**Task description:**
Going through the data below, copy out each line where the word "cloud" shows up.

**Extracted records:**
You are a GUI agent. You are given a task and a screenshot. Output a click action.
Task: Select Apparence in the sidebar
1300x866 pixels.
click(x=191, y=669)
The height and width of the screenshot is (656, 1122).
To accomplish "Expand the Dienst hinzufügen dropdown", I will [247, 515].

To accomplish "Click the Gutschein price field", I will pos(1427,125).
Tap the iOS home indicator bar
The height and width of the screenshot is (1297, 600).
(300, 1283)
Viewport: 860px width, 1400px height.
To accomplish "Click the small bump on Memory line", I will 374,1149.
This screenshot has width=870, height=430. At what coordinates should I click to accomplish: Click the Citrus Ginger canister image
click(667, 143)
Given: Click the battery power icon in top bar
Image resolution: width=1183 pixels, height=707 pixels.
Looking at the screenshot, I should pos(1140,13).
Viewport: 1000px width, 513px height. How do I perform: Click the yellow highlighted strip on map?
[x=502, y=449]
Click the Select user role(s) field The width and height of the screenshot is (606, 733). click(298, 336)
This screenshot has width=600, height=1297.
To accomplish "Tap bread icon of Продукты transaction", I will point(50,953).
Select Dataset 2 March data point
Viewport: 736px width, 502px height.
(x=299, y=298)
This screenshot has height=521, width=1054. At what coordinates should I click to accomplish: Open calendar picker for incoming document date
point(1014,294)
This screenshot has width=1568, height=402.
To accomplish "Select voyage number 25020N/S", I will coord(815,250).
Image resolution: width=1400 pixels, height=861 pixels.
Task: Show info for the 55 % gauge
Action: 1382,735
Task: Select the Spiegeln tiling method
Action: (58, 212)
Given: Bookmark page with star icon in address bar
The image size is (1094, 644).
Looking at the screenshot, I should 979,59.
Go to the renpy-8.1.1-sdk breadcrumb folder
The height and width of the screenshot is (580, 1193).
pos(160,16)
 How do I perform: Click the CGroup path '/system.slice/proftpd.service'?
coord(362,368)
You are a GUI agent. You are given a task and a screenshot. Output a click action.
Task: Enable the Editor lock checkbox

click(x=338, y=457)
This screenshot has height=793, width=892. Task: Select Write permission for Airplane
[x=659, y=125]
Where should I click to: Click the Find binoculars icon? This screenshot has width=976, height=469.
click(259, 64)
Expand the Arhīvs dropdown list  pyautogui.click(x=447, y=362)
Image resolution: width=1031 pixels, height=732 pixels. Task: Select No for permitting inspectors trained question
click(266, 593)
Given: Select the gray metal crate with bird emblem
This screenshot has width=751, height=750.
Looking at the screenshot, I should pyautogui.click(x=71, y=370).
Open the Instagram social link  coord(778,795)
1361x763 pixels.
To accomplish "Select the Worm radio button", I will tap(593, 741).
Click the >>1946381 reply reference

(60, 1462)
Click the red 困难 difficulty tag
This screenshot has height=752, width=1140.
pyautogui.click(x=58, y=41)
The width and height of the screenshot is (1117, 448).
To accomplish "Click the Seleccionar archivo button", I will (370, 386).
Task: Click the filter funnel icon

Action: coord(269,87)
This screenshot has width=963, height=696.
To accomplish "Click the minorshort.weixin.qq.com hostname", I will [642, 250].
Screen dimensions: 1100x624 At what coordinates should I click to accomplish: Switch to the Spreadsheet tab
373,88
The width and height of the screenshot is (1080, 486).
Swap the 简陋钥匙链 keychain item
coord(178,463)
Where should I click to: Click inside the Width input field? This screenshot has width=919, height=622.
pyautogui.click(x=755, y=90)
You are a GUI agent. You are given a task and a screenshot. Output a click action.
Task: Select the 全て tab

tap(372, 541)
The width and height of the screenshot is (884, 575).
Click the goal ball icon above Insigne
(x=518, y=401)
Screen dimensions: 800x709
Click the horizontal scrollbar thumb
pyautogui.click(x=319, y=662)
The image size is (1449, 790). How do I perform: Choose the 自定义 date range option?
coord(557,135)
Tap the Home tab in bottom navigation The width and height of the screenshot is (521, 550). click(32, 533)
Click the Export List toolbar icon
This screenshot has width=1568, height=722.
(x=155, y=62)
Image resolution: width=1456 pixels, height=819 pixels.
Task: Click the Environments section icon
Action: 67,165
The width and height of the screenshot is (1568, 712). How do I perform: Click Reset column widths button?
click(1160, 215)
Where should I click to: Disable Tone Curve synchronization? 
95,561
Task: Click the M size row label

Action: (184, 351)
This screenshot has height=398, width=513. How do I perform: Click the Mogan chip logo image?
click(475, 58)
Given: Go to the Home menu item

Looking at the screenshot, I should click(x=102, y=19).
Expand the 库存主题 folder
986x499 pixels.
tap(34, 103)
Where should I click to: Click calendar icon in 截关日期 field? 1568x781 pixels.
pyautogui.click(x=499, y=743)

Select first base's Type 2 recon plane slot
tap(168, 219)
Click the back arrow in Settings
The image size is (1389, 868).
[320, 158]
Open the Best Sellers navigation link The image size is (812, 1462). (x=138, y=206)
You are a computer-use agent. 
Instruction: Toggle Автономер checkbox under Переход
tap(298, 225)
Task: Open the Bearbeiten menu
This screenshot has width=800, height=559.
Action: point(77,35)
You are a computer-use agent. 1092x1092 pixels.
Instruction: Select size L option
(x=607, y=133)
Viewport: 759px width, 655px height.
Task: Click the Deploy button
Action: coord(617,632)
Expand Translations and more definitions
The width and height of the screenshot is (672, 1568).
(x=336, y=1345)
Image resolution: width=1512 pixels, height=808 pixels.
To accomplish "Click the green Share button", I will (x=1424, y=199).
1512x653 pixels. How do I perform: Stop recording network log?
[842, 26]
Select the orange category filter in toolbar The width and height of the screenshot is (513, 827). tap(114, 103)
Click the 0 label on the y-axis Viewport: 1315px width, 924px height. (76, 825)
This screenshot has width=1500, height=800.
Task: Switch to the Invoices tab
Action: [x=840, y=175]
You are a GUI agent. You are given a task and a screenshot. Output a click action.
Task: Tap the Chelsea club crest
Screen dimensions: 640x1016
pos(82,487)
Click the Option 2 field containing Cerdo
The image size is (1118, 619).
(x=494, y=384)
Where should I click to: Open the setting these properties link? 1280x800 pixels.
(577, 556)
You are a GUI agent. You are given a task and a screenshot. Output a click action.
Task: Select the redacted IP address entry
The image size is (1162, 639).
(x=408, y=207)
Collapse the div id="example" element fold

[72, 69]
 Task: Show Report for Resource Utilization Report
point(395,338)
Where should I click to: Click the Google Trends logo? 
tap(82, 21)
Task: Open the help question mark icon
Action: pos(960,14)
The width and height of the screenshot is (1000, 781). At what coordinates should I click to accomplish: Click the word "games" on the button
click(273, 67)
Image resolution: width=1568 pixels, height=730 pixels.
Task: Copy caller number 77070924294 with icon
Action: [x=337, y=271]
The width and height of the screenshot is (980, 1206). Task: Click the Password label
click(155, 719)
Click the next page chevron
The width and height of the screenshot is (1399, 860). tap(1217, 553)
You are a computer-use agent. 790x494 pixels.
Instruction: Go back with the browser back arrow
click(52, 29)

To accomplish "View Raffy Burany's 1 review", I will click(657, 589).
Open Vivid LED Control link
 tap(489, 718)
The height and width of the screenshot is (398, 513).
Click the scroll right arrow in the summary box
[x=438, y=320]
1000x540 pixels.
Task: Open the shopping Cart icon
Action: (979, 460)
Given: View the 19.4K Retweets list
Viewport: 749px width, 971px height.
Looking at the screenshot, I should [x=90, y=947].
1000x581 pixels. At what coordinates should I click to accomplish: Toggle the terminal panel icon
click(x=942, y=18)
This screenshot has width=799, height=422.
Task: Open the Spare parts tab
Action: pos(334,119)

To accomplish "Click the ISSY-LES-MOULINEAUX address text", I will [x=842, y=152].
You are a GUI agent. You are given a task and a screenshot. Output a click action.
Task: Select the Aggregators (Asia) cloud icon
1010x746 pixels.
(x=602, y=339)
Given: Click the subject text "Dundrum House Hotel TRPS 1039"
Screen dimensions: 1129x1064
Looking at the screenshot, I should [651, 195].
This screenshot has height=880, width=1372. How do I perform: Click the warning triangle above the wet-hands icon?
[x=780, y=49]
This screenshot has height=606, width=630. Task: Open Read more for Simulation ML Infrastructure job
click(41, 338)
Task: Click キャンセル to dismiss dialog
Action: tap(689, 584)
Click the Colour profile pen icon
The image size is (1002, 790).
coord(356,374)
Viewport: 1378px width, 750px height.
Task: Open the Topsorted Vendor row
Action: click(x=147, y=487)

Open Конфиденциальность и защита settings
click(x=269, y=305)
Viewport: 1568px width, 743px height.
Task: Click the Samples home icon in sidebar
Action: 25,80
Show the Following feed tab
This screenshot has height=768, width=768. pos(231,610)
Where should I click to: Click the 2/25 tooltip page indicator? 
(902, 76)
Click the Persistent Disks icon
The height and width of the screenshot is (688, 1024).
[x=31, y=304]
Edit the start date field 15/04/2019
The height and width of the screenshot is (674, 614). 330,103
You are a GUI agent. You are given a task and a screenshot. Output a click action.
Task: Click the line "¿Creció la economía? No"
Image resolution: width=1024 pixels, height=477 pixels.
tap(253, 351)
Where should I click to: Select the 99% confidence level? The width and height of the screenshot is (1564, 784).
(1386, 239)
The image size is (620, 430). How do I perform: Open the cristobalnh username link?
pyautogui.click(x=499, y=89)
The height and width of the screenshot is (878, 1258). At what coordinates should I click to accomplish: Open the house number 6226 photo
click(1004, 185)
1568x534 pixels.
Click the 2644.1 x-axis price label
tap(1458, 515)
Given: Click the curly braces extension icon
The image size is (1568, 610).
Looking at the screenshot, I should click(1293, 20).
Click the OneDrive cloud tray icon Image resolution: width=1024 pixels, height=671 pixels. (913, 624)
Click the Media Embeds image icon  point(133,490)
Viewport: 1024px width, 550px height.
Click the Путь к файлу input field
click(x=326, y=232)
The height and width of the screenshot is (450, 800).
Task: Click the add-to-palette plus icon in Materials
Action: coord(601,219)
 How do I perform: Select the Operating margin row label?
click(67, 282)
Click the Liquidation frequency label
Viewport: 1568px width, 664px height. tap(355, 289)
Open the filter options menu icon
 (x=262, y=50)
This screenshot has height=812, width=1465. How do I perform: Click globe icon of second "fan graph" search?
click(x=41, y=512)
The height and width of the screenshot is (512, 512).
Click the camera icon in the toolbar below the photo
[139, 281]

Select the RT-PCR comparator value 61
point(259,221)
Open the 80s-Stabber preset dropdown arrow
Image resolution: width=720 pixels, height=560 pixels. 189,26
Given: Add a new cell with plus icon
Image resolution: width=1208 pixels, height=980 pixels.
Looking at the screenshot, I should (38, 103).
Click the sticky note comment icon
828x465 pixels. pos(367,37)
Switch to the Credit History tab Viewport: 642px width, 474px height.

**Output for this exercise:**
Task: Select the Aggregators (Asia) cloud icon
Click the OneDrive cloud tray icon Image resolution: width=1024 pixels, height=671 pixels. (913, 624)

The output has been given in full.